Death beckons with every step
he worst of the violence is hopefully behind Yemen. The ceasefire negotiated in the spring continues to be broken sporadically, but overall violence has decreased significantly, even if the conflict remains unresolved. A ceasefire between the Houthi rebels and the international military coalition represented by Saudi Arabia came into effect in April, and has since been extended twice, most recently in August. The agreement provides at least a small respite for millions of suffering people – Yemenis are either already being affected by or live in fear of a major famine.
Nevertheless, the lives and physical integrity of many Yemenis continue to be at risk. Large swathes of Yemen literally became minefields during the war. In many regions, Yemenis have to fear stepping on one of the countless landmines scattered throughout the country. Many people have already been killed by mines or have had to have their limbs amputated as a result of an explosion. Since few mines have been cleared so far, the danger of stepping on one of these deadly weapons without warning will remain for years to come.
Scarred for life
Having had to leave his home in Hodeidah governorate in the west of Yemen at the beginning of 2018, Muhammad Zuhair returned there just a few months ago. Security conditions in the region had improved and civilian life seemed possible again.
On the way there, however, just before reaching his home village, the 45-year-old family man drove over a mine hidden on the approach road. With severe injuries to his feet, he was taken to a hospital ward. When he woke up after the operation, he found that he only had one leg. The doctors had removed the other one, said Zuhair in interview.
Dalilah suffered a similar fate. The 33-year-old lives in the large city of Taiz in the southwest of the country. She has lost both legs. Now she is trying to walk with the help of the prostheses she recently received. It is a good five years since she stepped on a mine – exactly one day before her wedding. Along with her, three other women from her family were mutilated.
The accident not only robbed her of her legs, it also caused her financial hardship. Before the wedding, her family had borrowed money to give to the groom's family as her dowry. After her accident, the groom decided he did not want to marry her, but he still kept the money, leaving Dalilah's family with debts that they had to painstakingly pay back.

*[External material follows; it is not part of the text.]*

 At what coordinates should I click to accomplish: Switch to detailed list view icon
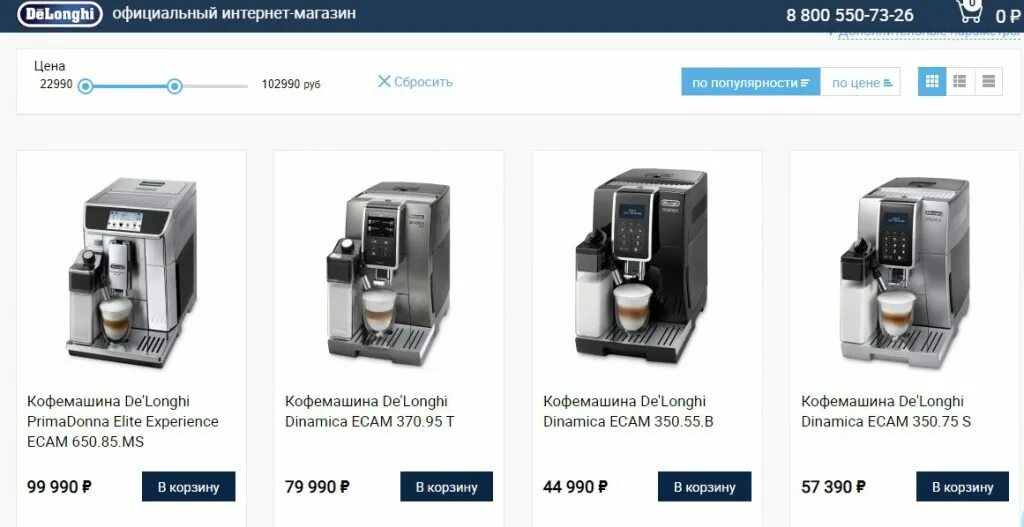click(x=960, y=82)
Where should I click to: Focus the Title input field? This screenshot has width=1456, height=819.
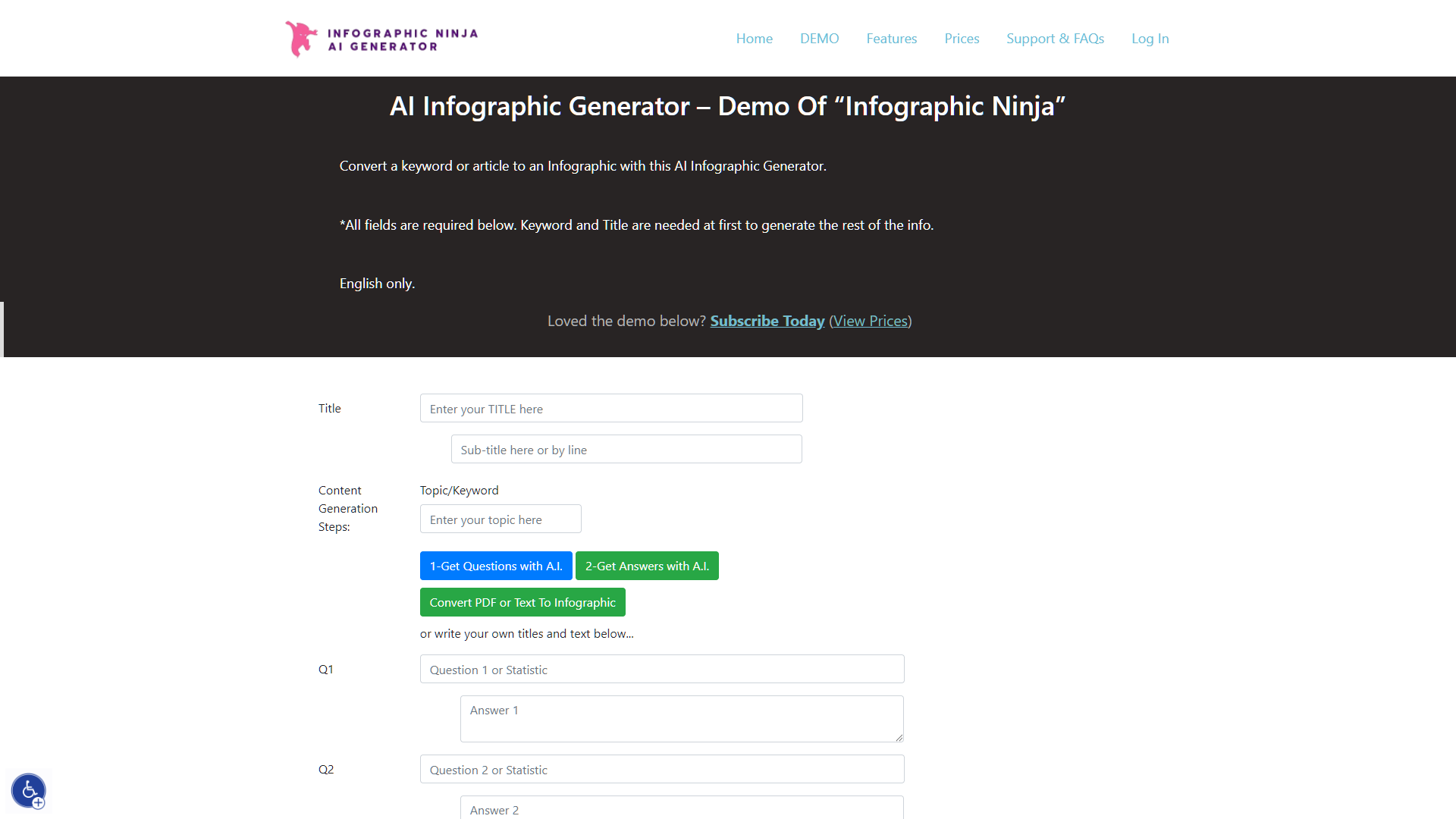point(610,408)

"I can hardly bear having to move on prostheses without legs," says Dalilah. She is nevertheless grateful to the organisation Doctors without Borders for the walking aids she received through a health centre – even though they are not in the best condition and have to be repaired again and again. Despite her disability, she works as a street vendor – which at least brings her some money.
UN envoy worried
Large parts of Yemen have literally been transformed into minefields in recent years, especially where enemy forces have been in direct confrontation. These areas are particularly dangerous for civilians once the fighting stops.
The UN Special Envoy for Yemen, Hans Grundberg, told the UN Security Council in July that two-thirds fewer casualties had been recorded since the fighting ended. Instead, however, numerous personal injuries were now due to landmines and unexploded ordnance, the diplomat said.
So far, the Yemeni authorities have not published statistics on the number of people injured or killed by landmines. However, estimates put the number of victims at a high level.
For example, Faris Al-Hamiri, head of the Yemeni Observation and Documentation Centre for Mines and Unexploded Ordnance, revealed that his organisation had registered a total of 426 fatalities from mid-2019 to early August 2022, including more than 100 children and 22 women. More than 560 injured were recorded, again featuring a high proportion of children (216) and women (48). Many of the injured suffer permanent disabilities.
The danger from mines has worsened after the heavy rains and floods of recent weeks. The waters not only destroyed homes, especially those of poor Yemenis, but they also washed mines into places that had not yet been contaminated. It will take a huge effort to clear them, warns Amin al-Aqili, director of the Yemeni Mine Action Programme. He fears the work will take decades.